Une autre application consiste à munir le personnage virtuel simultanément de plusieurs sens, par exemple l’ouie et la vue, en connectant une caméra vidéo et un signal audio aux entrées de un ou plusieurs réseaux neuronaux. J’ai réalisé une telle installation interactive proposant aux spectateurs de danser sur une musique avec un personnage virtuel qui « entendait » également cette musique. Il en résulte une mise en résonance des deux danseurs (réel et virtuel) avec la musique.
Figure 4-5 : Début
d’apprentissage (erreur de 26% après 38 essais)
Figure 4-6 : Amélioration de
l’erreur qui est tombée à moins de 2% (après 210 essais)
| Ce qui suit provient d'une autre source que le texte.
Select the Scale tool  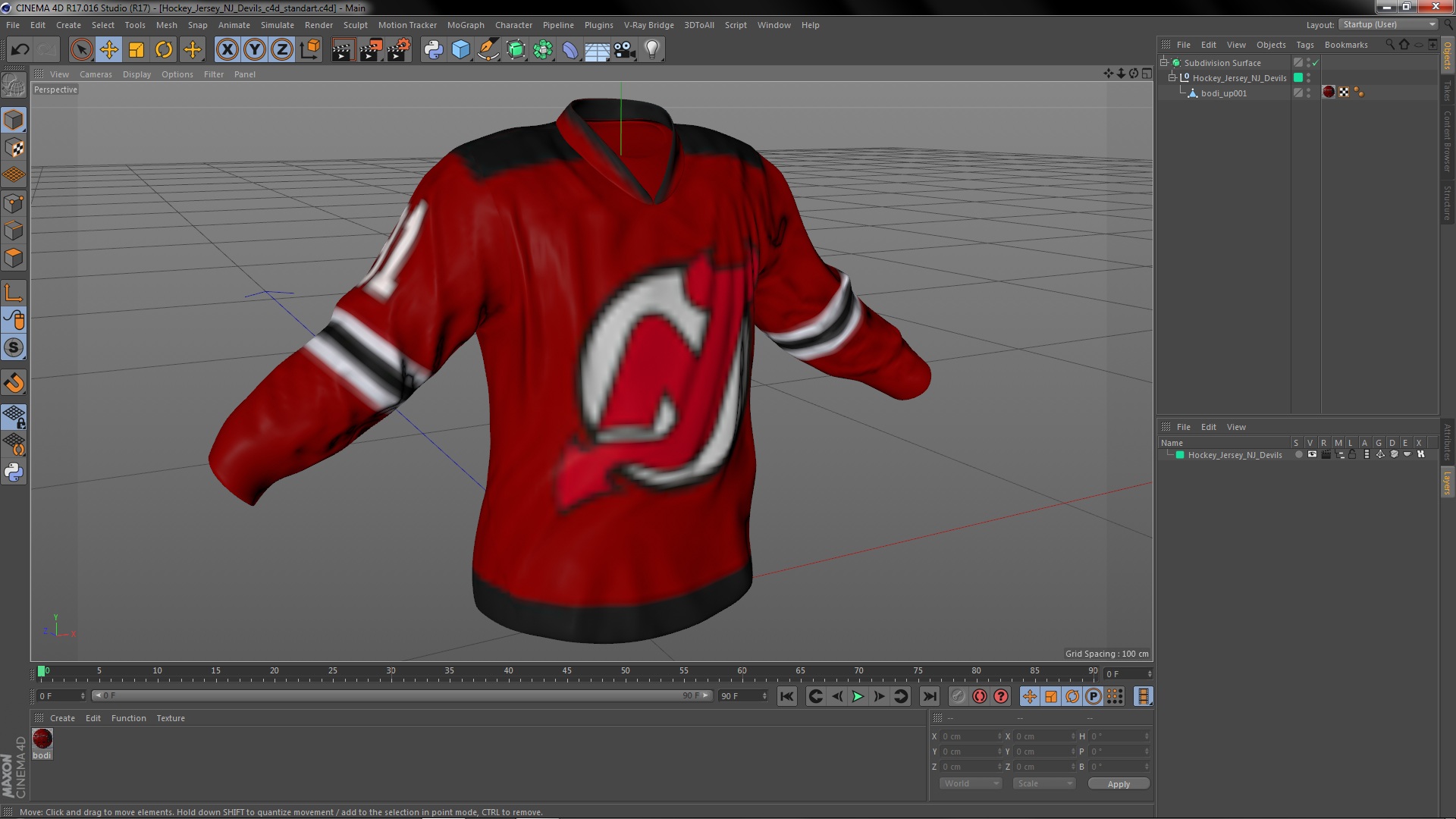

Figure 4-7 : Réseau en action : Le personnage
prend une position proche de la position apprise (écartée), bien que la
position montrée ne soit pas exactement celle proposée en apprentissage (voir
figure 4-4).
4 Conclusion
Je
crois avoir montré, à travers la création du logiciel « anyflo », de
ses interfaces pédagogiques et artistiques et des dispositifs ludo-éducatifs
que peuvent être les installations interactives, que les problématiques de la création numérique sont
inséparables de celles de l’interactivité. Loin de se réduire à un simple
schéma stimulus-réponse elle s’apparente au schéma perception-action à la base
des comportements les plus évolués des êtres vivants et faisant intervenir un
système nerveux dont la plasticité lui permet de se transformer et de s’adapter
à son environnement par apprentissage. Ainsi se trouve dépassée, je pense, l’opposition
traditionnelle entre une soit disant rationalité scientifique ou technique et
une prétendue intuition artistique : Finalement, tout ceci n’est qu’une
affaire de neurones…
[1] M. Bret, M.H. Tramus, A.
Berthoz, Interacting with an intelligent dancing figure : artistic
experiments at the crossroads between art and cognitive science, Leonardo,
Vol 38, No 1, pp. 46-53, 2005.
[2] M.-H. Tramus, M. Bret, E. Couchot , La seconde interactivité, in Arte e vida no século XXI, Organizadora Diana Domongues, UNESP, Brasil (2003).
[3] F.J. Varela Connaitre - Les sciences cognitives, tendances et
perspectives, Ed.
du Seuil, 1989
[4] Karl Sims, Evolving Virtual Creatures, in Computer Graphics,
15-22, 1994.
[5] Michiel Van de Panne, Eugène Fiume,
Sensor-Actuator Networks, in Computer Graphics, 335-342, 1993.
[6] M. Bret, Virtual Living
Beings, in Lecture Notes in Artificial Intelligence, Virtula Worlds
119-134, Ed. Jean-Claude Heudin, Springer 2000.
[7] Jean Pierre Changeux, L’homme
neuronal, Fayard, 1983
[8] Hervé Abdi: Les réseaux
de neurones, Presses Universitaires de Grenoble 1994.